WHAT YOU NEED TO DO: Repeat each entry exactly.

Excerpts from a dataset:
☆ ☆ ☆
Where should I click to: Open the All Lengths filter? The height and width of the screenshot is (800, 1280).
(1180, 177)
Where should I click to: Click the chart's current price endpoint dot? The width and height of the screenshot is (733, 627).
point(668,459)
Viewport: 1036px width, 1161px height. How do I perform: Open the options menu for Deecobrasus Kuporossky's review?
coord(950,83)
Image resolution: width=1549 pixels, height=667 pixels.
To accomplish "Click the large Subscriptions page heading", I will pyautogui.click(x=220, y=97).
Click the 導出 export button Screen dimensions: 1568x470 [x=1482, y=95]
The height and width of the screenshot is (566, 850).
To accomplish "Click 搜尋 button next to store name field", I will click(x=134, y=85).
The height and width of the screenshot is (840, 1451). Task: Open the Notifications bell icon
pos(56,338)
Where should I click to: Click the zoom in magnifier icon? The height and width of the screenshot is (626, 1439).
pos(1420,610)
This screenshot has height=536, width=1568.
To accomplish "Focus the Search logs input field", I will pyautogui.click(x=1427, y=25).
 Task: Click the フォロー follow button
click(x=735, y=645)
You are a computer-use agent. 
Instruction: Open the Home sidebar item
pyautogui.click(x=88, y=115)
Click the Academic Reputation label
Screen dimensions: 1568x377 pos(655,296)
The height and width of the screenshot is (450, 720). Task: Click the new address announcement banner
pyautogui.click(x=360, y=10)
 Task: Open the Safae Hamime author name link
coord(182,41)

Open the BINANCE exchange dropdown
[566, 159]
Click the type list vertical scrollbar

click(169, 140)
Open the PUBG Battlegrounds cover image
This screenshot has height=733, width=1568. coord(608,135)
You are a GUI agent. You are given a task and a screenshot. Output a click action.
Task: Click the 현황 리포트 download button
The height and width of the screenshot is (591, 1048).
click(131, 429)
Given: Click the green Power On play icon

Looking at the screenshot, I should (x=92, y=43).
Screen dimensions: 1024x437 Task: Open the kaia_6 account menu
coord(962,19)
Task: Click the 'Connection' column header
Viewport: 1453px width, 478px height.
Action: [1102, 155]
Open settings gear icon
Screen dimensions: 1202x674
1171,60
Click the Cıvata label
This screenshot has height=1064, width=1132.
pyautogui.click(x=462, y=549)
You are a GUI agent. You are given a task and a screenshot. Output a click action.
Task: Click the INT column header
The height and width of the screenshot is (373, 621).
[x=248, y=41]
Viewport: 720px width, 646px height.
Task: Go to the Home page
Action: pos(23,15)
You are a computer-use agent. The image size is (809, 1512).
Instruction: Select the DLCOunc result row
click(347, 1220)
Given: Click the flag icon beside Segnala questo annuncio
☆ ☆ ☆
ANSWER SECTION:
Where should I click to: Open the All Lengths filter? The height and width of the screenshot is (800, 1280).
(1180, 177)
Where should I click to: Click the chart's current price endpoint dot? The width and height of the screenshot is (733, 627).
point(668,459)
Viewport: 1036px width, 1161px height. How do I perform: Open the options menu for Deecobrasus Kuporossky's review?
coord(950,83)
Image resolution: width=1549 pixels, height=667 pixels.
To accomplish "Click the large Subscriptions page heading", I will pyautogui.click(x=220, y=97).
Click the 導出 export button Screen dimensions: 1568x470 [x=1482, y=95]
The height and width of the screenshot is (566, 850).
To accomplish "Click 搜尋 button next to store name field", I will click(x=134, y=85).
The height and width of the screenshot is (840, 1451). Task: Open the Notifications bell icon
pos(56,338)
Where should I click to: Click the zoom in magnifier icon? The height and width of the screenshot is (626, 1439).
pos(1420,610)
This screenshot has height=536, width=1568.
To accomplish "Focus the Search logs input field", I will pyautogui.click(x=1427, y=25).
 Task: Click the フォロー follow button
click(x=735, y=645)
You are a computer-use agent. 
Instruction: Open the Home sidebar item
pyautogui.click(x=88, y=115)
Click the Academic Reputation label
Screen dimensions: 1568x377 pos(655,296)
The height and width of the screenshot is (450, 720). Task: Click the new address announcement banner
pyautogui.click(x=360, y=10)
 Task: Open the Safae Hamime author name link
coord(182,41)

Open the BINANCE exchange dropdown
[566, 159]
Click the type list vertical scrollbar

click(169, 140)
Open the PUBG Battlegrounds cover image
This screenshot has height=733, width=1568. coord(608,135)
You are a GUI agent. You are given a task and a screenshot. Output a click action.
Task: Click the 현황 리포트 download button
The height and width of the screenshot is (591, 1048).
click(131, 429)
Given: Click the green Power On play icon

Looking at the screenshot, I should (x=92, y=43).
Screen dimensions: 1024x437 Task: Open the kaia_6 account menu
coord(962,19)
Task: Click the 'Connection' column header
Viewport: 1453px width, 478px height.
Action: [1102, 155]
Open settings gear icon
Screen dimensions: 1202x674
1171,60
Click the Cıvata label
This screenshot has height=1064, width=1132.
pyautogui.click(x=462, y=549)
You are a GUI agent. You are given a task and a screenshot. Output a click action.
Task: Click the INT column header
The height and width of the screenshot is (373, 621).
[x=248, y=41]
Viewport: 720px width, 646px height.
Task: Go to the Home page
Action: pos(23,15)
You are a computer-use agent. The image size is (809, 1512).
Instruction: Select the DLCOunc result row
click(347, 1220)
Given: Click the flag icon beside Segnala questo annuncio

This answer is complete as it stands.